Government fires industry climate change warning
- Government fires industry climate change warning
Wednesday October 5, 2005
British industry cannot carry on with "business as usual" and must
take action to curb greenhouse emissions, government officials said
Alan Johnson, the trade and industry secretary, told company
executives at a London conference on climate change that they needed
to modify their thinking on energy use.
"The smartest companies know already that business as usual isn't an
option, and to succeed in a carbon constrained world it makes sense
to invest and think differently about their energy use," Mr Johnson
The Confederation of British Industry (CBI), the employers'
organisation, agreed it had a role to play.
"Business recognises and shares this concern about climate change -
not just from an ethical stand, but also because the potential cost
of climate change could be highly significant," said John Sunderland,
the president of the CBI.
Mr Sunderland agreed that government and business must develop
practical policies to cut carbon emissions by 60% by 2050.
The environmental group Friends of the Earth welcomed the CBI's
approach, but urged it to push the government to do more.
"It should now join Friends of the Earth in calling for new
legislation to make the government legally responsible for
introducing a 'climate budget' (higher fuel and air passenger duties)
and cutting emissions by 3% every year," said Martyn Williams, a
climate campaigner from Friends of the Earth.
The two-day conference, held jointly by the Department of Environment
and Rural Affairs (Defra) and the Department of Trade and Industry
(DTI), will explore the frameworks needed to encourage investment in
energy efficiency as a business opportunity in a low carbon economy.
Margaret Beckett, the environment minister, acknowledged the
uncertainty affecting investment decisions, but said the signs all
pointed in one direction.
"I would like to suggest that the signals we have seen in 2005 point
in only one direction - a future in which there will be ever tighter
constraints on the amount of carbon dioxide and other greenhouse
gases which are emitted to the atmosphere," she said.
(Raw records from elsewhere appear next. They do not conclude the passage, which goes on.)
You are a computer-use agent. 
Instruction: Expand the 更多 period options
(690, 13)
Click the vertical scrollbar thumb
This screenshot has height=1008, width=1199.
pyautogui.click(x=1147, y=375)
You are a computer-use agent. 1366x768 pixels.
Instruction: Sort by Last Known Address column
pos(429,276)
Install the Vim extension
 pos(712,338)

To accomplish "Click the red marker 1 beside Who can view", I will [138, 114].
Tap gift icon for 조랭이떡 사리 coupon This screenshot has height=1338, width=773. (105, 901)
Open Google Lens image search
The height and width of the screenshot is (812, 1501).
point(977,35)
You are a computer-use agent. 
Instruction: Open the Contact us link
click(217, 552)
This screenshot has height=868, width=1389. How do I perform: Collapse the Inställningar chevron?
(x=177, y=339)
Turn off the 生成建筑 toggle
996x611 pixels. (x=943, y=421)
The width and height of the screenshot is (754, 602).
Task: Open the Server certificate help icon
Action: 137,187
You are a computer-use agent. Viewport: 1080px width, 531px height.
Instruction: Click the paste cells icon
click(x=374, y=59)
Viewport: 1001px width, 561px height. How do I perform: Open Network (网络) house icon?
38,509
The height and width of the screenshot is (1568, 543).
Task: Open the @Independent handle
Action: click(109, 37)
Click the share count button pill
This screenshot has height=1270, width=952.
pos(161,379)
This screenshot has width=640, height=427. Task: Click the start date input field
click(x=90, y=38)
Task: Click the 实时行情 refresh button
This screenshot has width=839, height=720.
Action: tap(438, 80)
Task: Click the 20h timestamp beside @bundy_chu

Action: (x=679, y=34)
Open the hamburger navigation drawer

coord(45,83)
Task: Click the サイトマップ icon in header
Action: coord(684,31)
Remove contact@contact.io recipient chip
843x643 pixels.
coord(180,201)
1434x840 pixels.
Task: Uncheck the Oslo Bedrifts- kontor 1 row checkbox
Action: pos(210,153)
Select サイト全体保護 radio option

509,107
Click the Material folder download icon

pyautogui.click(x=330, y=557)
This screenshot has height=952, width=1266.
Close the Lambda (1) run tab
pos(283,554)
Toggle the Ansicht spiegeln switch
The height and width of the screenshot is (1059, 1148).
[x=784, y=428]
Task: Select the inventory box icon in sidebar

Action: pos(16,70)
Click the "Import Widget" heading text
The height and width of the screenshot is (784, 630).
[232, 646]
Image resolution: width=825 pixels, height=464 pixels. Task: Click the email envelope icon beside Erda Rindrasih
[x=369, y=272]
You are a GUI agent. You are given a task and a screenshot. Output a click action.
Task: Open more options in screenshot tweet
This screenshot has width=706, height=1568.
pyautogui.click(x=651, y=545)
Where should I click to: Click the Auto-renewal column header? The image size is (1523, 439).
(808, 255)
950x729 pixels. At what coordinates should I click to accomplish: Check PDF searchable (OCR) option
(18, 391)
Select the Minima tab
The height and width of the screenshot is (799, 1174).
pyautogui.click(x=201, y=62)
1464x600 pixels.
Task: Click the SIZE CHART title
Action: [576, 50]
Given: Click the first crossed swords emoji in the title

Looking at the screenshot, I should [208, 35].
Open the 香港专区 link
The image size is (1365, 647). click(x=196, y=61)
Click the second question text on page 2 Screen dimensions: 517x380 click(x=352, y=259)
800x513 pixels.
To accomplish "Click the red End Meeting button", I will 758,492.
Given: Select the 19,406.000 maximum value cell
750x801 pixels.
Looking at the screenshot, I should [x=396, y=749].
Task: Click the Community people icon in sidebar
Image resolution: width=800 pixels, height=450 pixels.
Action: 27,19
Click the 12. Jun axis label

Despite the CBI's generally positive statements, most companies seem
to be waiting for the government to take the lead. A survey from
CarbonNeutral, a carbon reduction consultancy, showed that three-
quarters of FTSE 500 directors would only seriously look at reducing
carbon emissions if taxes or regulation forced them to.
Although more than 90% of the company bosses interviewed considered
strong green credentials to be an aid to businesses, six in 10 said
their firm did not have a carbon emissions target that they were
aware of. Most of the 75 FTSE 500 directors questioned said they did
not expect any cut in their firms' emissions.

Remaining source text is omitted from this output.